Detto questo, va aggiunto pure che il sondaggio della Ghisleri ha verificato soltanto la popolarità dei nomi proposti, senza alcun riferimento a coalizioni e ad altri elementi per nulla trascurabili in vista delle regionali. Sta di fatto che a sovrastare, non solo fisicamente, i tre forzisti è il gigante di Marene, l’unico che al contrario degli altri va ripetendo da tempo di non ambire affatto a guidare la sua Regione, anzi ribadisce la sua indisponibilità, suffragata secondo una delle tante letture anche dall’aver ripresentato le sue dimissioni da parlamentare dopo averle viste, come da prassi, respingere la prima volta.

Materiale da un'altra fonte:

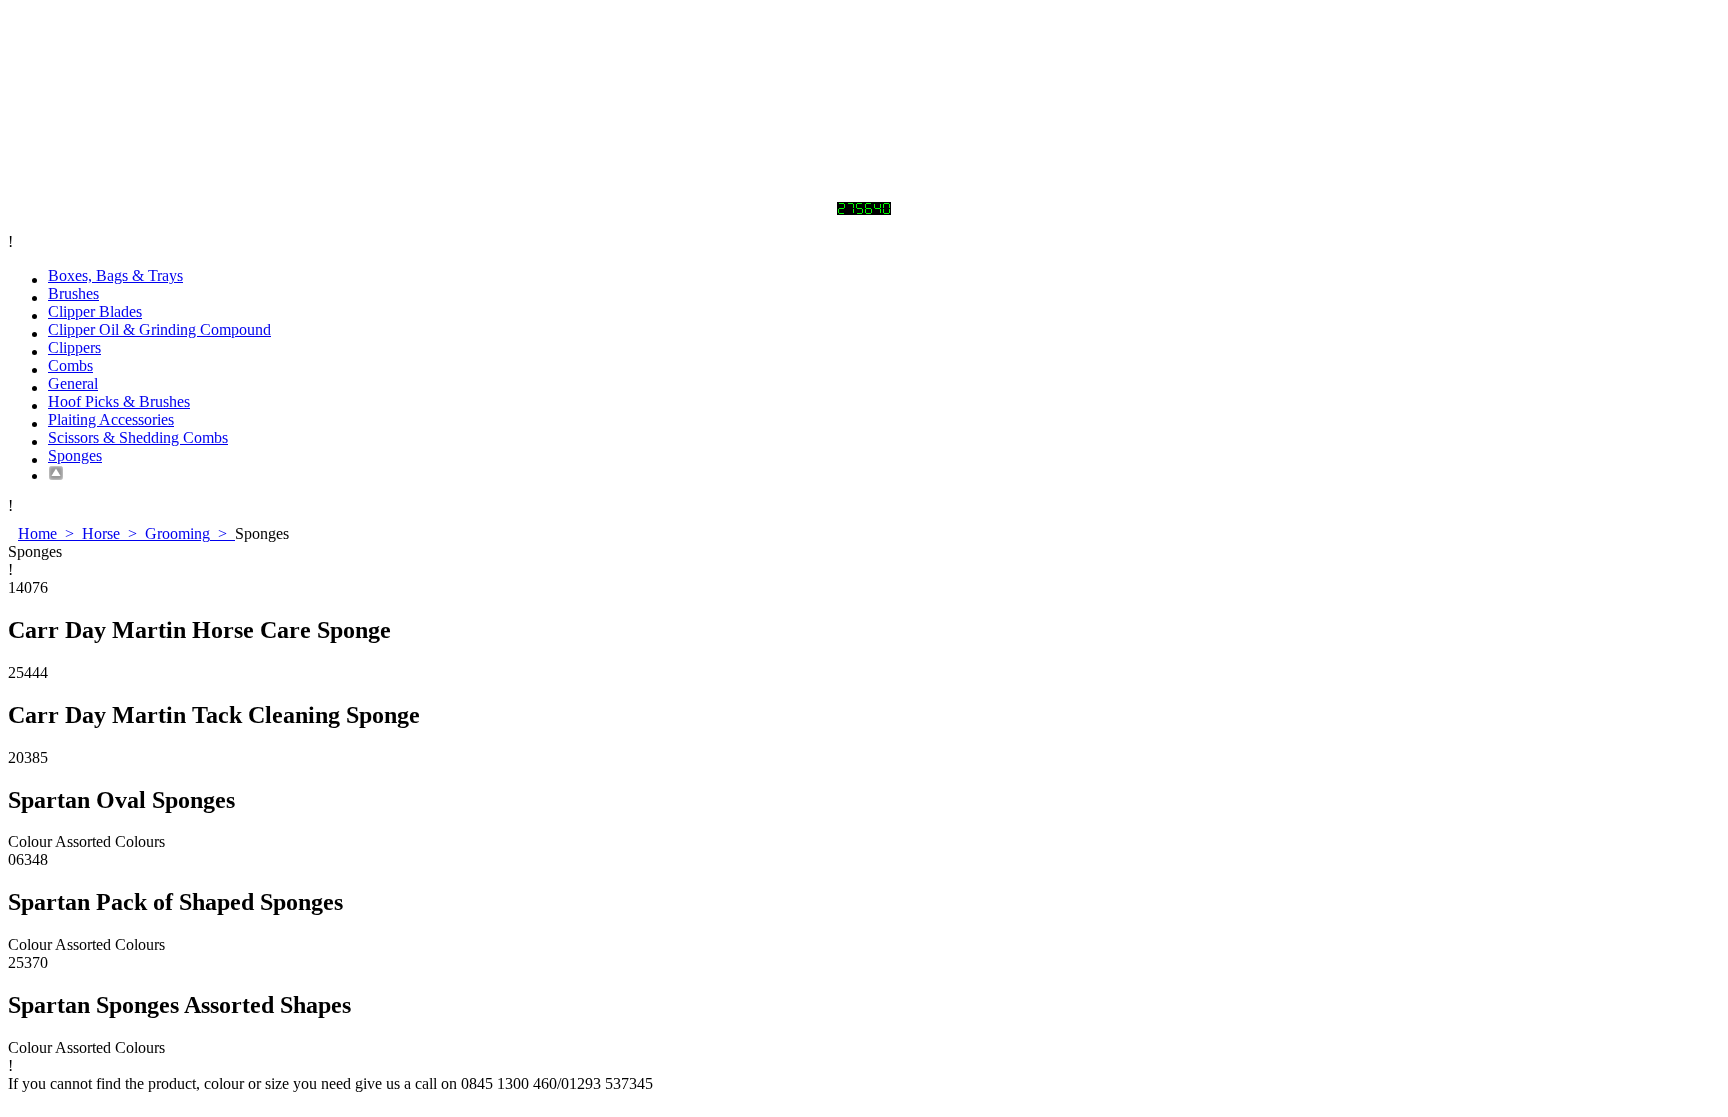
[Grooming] (884, 473)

Secondo nella classifica di popolarità, anche per il cognome che porta e che rimanda alla figura paterna, l’ex ministro Costa, tornato nelle fila berlusconiane dopo la non breve parentesi alfaniana (e di governo, sia con Renzi, sia pur non fino alla fine con Gentiloni), seguito a ruota da colui che vanta innumerevoli endorsement – incominciando da quello del presidente del Parlamento europeo, Antonio Tajani – e viatici per la scalata al palazzo di piazza Castello. Una posizione, quella di Cirio, che non inficia le sue chance per la candidatura, certamente non quanto potrebbero farlo eventuali sviluppi, a lui sfavorevoli, dell’inchiesta su rimborsopoli. L’eurodeputato ha già annunciato che non si candiderebbe nel caso di un suo rinvio a giudizio, dicendosi peraltro convinto che questa circostanza non si verificherà.

Nessuna sorpresa per l’appeal prossimo allo zero di Zangrillo, arrivato a Montecitorio (come capolista) e alla guida del partito in Piemonte come, qual è, fratello del medico personale del Cav. Parentela preziosissima per quei posti, ma non certo in grado di far breccia nel potenziale elettorato, anzi. Era un Carneade nel mondo Fiat e tale è oggi nella politica piemontese, in barba ai galloni ricevuti per meriti familiari. La sua presenza nel ristretto novero dei testati, tuttavia, la dice lunga su ambizioni che paiono a dir poco sfrenate. E non commisurate alla battaglia per le regionali, guardata a distanza dai generali dell’armata più forte e organizzata.

“Per adesso teniamo il sacchetto dei popcorn in mano” dice un colonnello della Lega, descrivendo plasticamente la situazione. E smentendo quelle voci ricorrenti di un Salvini pronto a dare la zampata indicando lui l’avversario di Chiamparino. Il Carroccio non ha nessun interesse a farlo, soprattutto in questa fase. Come alla grandi manovre, dalla Lega si guarda col binocolo il campo di battaglia. E spunta più di un sorriso vedendo tra gli alleati chi si sgambetta nell’assalto e si spara pure nei piedi. Col Chiampa che arrampica sulla collinetta, a passo sempre più lesto, nonostante pure lui debba fare i conti con le mine su cui un giorno sì e l'altro pure salta il Pd.